The Chief Executive of the GoldBod who doubles as National Democratic Congress (NDC) National Communications Officer, Sammy Gyamfi, has attributed reported losses under the Gold for Reserves (G4R) programme largely to accounting and policy-related factors rather than operational failure.
Speaking on Newsfile on Saturday, Mr. Gyamfi explained that about 97 per cent of the losses being discussed publicly are the result of exchange rate translation differences required under accounting rules at the Bank of Ghana.
According to him, while the Bank of Ghana acquires dollars generated from gold purchases at retail market exchange rates, accounting standards require that these inflows be converted using interbank or Bank of Ghana rates, which are typically lower.
“For accounting purposes, the dollars must be converted, even though they are not physically converted. That difference creates what accountants call an exchange rate translation loss,” he explained, adding that this accounts for the bulk of the reported losses.
Sammy Gyamfi stressed that the issue is technical and should not be misconstrued as mismanagement, noting that the central bank’s hands are tied by law on how foreign currency inflows are recorded.
++++++++
Copy the Gold for Reserves losses passage word for word, from start to finish. The records that follow come from a separate source.
++++++++
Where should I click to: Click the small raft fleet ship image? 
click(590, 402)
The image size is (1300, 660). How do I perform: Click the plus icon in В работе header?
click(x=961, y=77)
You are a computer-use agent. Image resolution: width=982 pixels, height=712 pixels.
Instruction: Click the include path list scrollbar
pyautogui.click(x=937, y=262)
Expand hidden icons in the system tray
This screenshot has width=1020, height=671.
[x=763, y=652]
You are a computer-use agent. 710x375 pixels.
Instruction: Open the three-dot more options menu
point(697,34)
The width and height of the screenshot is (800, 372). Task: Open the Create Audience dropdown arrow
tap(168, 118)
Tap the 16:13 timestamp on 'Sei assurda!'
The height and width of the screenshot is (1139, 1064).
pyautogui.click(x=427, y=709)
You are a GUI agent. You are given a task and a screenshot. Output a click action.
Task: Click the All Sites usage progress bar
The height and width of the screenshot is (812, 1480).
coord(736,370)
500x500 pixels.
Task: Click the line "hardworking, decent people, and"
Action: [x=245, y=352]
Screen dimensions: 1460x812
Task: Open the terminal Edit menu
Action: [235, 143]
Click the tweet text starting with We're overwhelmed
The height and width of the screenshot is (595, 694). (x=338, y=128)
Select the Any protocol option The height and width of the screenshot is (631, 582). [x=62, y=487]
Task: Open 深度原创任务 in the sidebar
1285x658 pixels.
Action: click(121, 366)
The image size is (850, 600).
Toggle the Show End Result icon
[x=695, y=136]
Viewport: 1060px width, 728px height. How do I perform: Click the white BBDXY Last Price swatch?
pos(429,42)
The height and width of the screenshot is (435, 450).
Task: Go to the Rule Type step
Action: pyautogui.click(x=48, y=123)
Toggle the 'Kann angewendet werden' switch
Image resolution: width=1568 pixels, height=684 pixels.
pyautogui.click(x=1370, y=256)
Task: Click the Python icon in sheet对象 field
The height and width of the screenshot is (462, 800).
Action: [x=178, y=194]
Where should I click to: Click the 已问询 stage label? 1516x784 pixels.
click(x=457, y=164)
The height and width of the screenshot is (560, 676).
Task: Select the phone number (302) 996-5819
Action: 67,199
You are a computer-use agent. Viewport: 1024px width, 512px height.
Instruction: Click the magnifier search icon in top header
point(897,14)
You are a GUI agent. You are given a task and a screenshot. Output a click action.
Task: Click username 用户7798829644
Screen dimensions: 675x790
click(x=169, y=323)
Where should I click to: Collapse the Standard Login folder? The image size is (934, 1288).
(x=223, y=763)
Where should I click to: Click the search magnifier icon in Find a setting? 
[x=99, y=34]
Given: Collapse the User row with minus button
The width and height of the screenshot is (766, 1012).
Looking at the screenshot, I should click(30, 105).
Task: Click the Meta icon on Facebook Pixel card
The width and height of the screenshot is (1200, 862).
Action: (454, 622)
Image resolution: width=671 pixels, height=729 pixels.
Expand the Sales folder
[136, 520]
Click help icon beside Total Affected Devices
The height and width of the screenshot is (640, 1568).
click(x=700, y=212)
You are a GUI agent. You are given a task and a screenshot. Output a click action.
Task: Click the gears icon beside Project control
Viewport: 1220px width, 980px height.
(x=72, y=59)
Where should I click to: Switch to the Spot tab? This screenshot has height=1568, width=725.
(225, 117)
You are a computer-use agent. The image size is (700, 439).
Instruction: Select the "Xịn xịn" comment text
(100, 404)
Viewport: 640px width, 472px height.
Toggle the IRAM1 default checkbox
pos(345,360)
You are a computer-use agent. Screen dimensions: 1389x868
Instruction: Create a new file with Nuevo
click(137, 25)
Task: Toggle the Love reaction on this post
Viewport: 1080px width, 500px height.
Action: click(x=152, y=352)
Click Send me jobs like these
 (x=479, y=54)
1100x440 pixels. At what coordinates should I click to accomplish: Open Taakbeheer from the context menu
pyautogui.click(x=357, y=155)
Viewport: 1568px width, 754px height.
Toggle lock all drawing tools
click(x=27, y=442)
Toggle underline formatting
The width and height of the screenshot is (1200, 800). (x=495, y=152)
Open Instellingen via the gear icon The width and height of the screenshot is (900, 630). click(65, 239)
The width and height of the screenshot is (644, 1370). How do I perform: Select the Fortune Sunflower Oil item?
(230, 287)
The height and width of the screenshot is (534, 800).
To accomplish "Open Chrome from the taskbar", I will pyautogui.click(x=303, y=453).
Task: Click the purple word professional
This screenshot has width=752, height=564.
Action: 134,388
++++++++
- _Solution to this task_
The Chief Executive of the GoldBod who doubles as National Democratic Congress (NDC) National Communications Officer, Sammy Gyamfi, has attributed reported losses under the Gold for Reserves (G4R) programme largely to accounting and policy-related factors rather than operational failure.
Speaking on Newsfile on Saturday, Mr. Gyamfi explained that about 97 per cent of the losses being discussed publicly are the result of exchange rate translation differences required under accounting rules at the Bank of Ghana.
According to him, while the Bank of Ghana acquires dollars generated from gold purchases at retail market exchange rates, accounting standards require that these inflows be converted using interbank or Bank of Ghana rates, which are typically lower.
“For accounting purposes, the dollars must be converted, even though they are not physically converted. That difference creates what accountants call an exchange rate translation loss,” he explained, adding that this accounts for the bulk of the reported losses.
Sammy Gyamfi stressed that the issue is technical and should not be misconstrued as mismanagement, noting that the central bank’s hands are tied by law on how foreign currency inflows are recorded.